**PROVIDED INFORMATION:**
*** Begin section ***

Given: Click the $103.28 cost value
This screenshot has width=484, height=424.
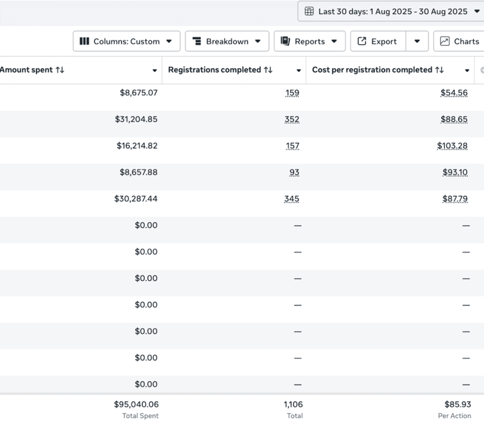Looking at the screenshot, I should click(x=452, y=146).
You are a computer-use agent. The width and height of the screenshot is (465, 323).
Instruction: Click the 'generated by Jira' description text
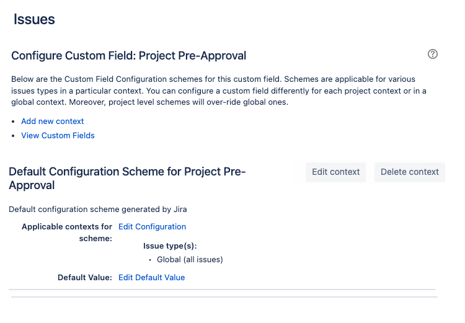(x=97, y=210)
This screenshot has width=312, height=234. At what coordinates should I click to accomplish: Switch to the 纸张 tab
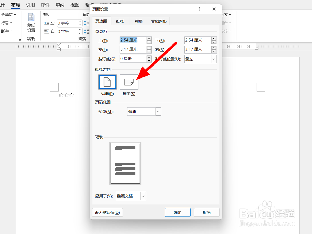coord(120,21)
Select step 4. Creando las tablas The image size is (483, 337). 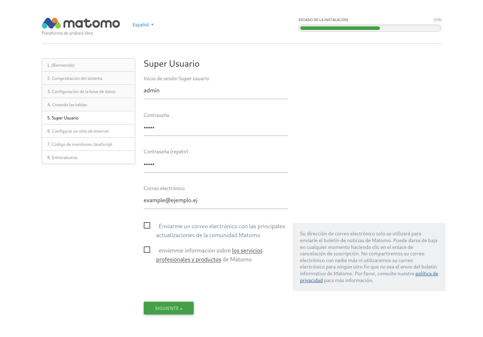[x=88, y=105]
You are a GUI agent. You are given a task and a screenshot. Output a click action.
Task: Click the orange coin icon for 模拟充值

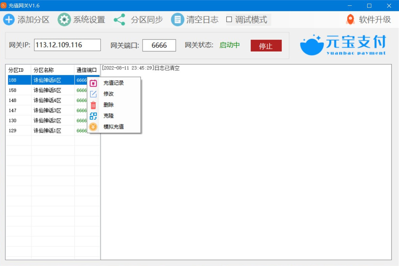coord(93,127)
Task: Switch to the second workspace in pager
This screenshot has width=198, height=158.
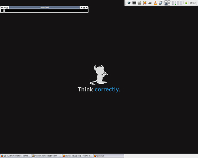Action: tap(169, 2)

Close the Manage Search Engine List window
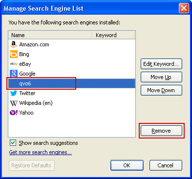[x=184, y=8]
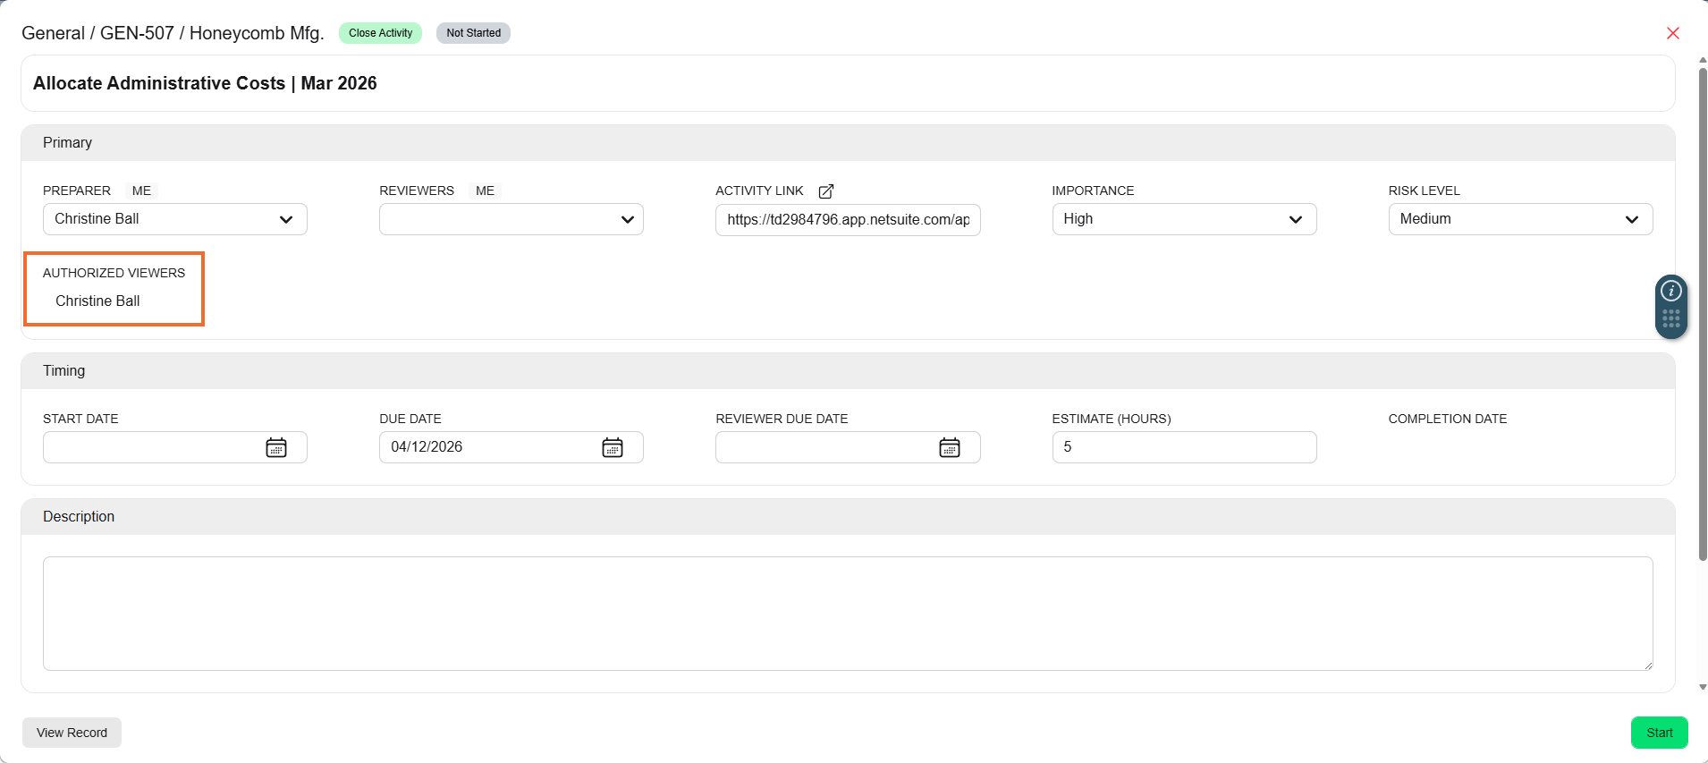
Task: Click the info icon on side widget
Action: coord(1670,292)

*** End section ***
*** Begin section ***

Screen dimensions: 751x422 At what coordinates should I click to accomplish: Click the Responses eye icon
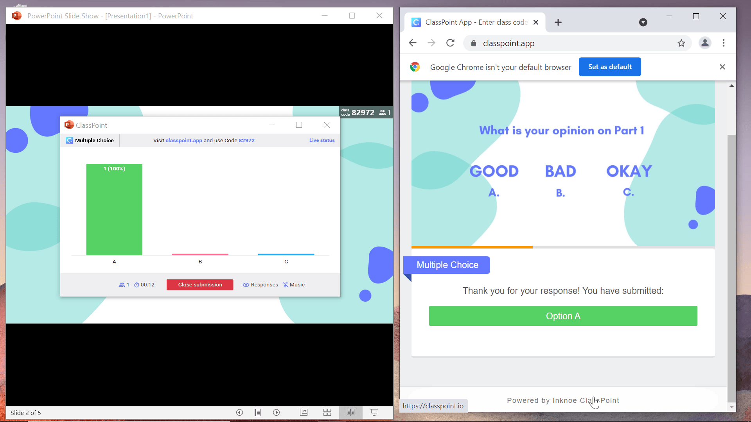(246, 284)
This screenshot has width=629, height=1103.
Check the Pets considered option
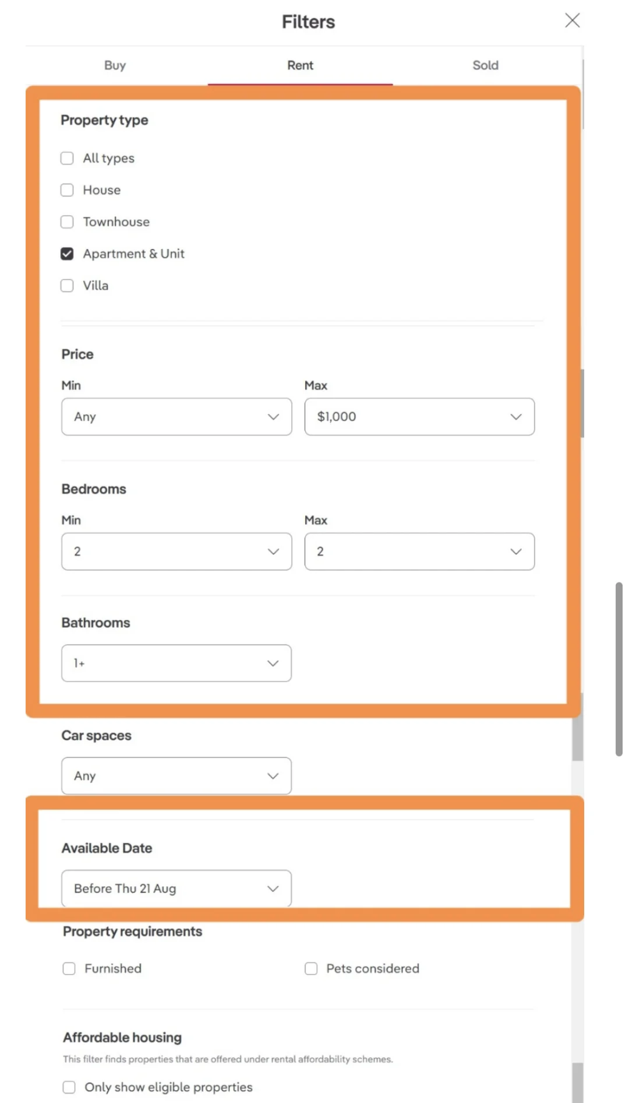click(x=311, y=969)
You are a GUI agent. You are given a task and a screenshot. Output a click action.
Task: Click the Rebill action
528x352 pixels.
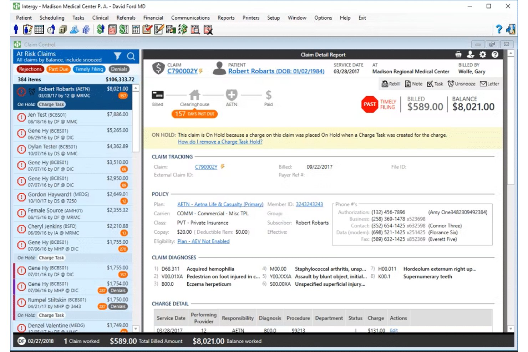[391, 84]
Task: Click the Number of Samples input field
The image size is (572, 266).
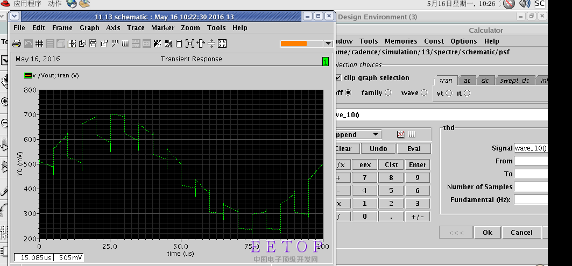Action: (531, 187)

*** End section ***
*** Begin section ***

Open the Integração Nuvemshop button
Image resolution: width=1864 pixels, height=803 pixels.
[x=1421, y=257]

*** End section ***

**TASK STATEMENT:**
Above is the material; set down exactly its lines from the one containing "This screenshot has width=629, height=1103." down to the one containing "Task: Click the Number of Samples input field", both included, leaving out any pictures.

**OUTPUT BELOW:**
This screenshot has width=629, height=1103.
Check the Pets considered option
click(x=311, y=969)
You are a GUI agent. You are given a task and a screenshot. Output a click action.
Task: Click the Rebill action
528x352 pixels.
[391, 84]
Task: Click the Number of Samples input field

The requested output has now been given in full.